Methylation and processing of transfer ribonucleic acid in mammalian and bacterial cells

The relationship between the methylation and processing of tRNA in both bacterial and mammalian cell systems was investigated by assessing the methylation of an existing population of precursor-tRNAs in the absence of tRNA synthesis. When the synthesis of tRNA in Escherichia coli B (rifampicin) and human KB cells (actinomycin D) was inhibited with the appropriate antibiotic, the incorporation of [3H[methyl groups into tRNA (via [methyl-3H]methionine labeling) rapidly declined with time and was essentially complete within 30 and 60 min, respectively.

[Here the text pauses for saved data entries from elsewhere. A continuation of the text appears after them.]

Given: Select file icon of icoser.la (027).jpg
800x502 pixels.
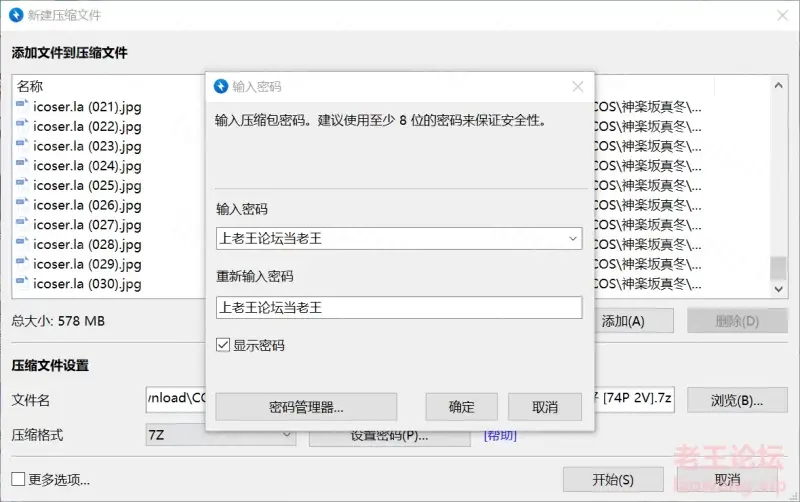Looking at the screenshot, I should point(22,223).
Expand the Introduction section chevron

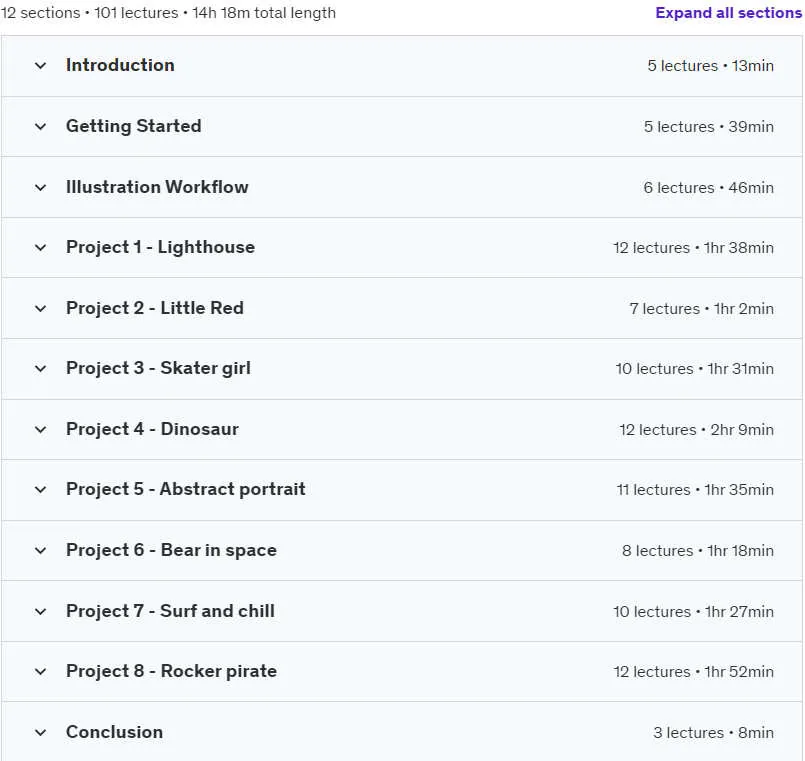point(41,66)
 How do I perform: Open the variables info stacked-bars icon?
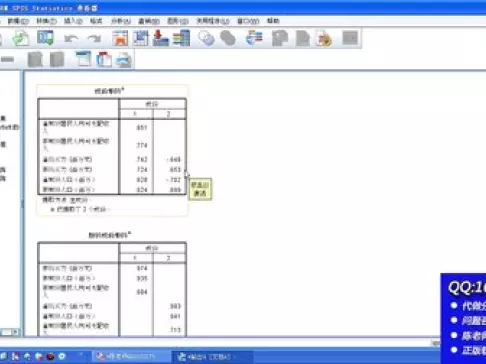[181, 38]
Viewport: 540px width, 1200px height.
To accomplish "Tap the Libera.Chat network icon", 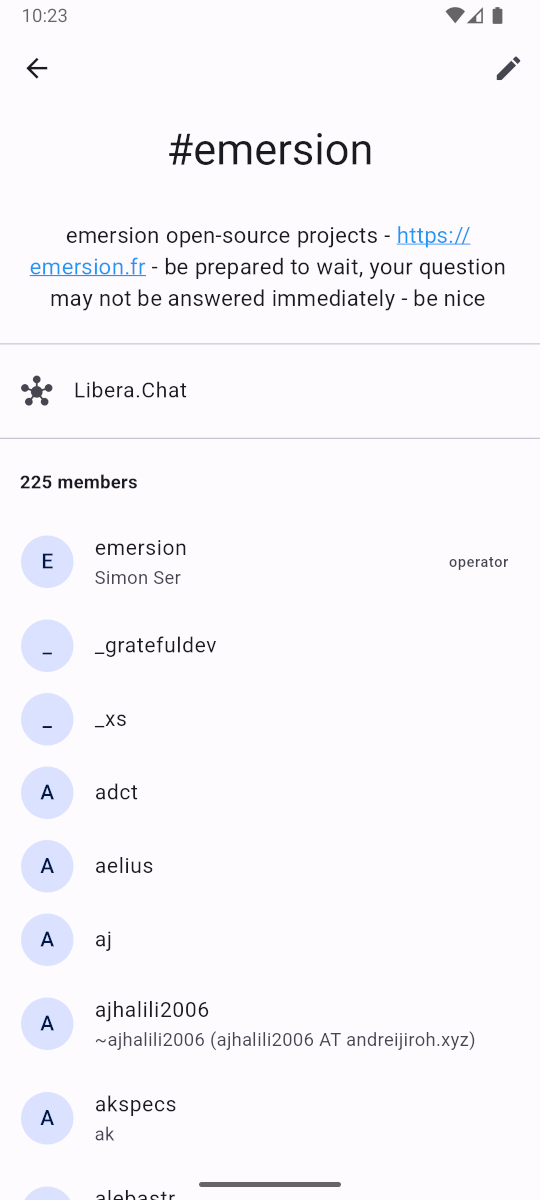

Although antibiotic treatment predictably reduced the incorporation of methyl groups into tRNA, it also resulted in significant changes in the distribution of the type of methylated products formed. Thus, for KB cells the marked increases in the per cent of radioactivity incorporated into 2'-0-methylribose derivatives, N2-methylguanine, and 3-methylcytosine of tRNA preparation pre-chased with actinomycin D for progressively longer periods of time prior to labeling with [methyl-3H]methionine led to the interpretation that these methylated constituents were formed predominantly during the late stages of tRNA maturation. Similarly, progessive and marked decreases in 1-, 7-, and N2, N2-methylguanine, and moderate decreases in 1-methyladenosine, 5-methylcytosine, and 5-methyluracil revealed that these methylated products were formed primarily during the early and intermediate stages of maturation, respectively. Similar analysis of E. coli B methylation products indicated that the bulk of methyl groups incorporated into the base moieties of tRNA (1- and 7-methylguanine, 2- and N6-methyladenine, and 5-methyluracil) occurred prior to the formation of 2'-0-methylribose derivatives. Additional evidence is presented which negates the possibility that an ancillary action of these antibiotics was the inhibition of specific tRNA-methyl-transferase enzymes.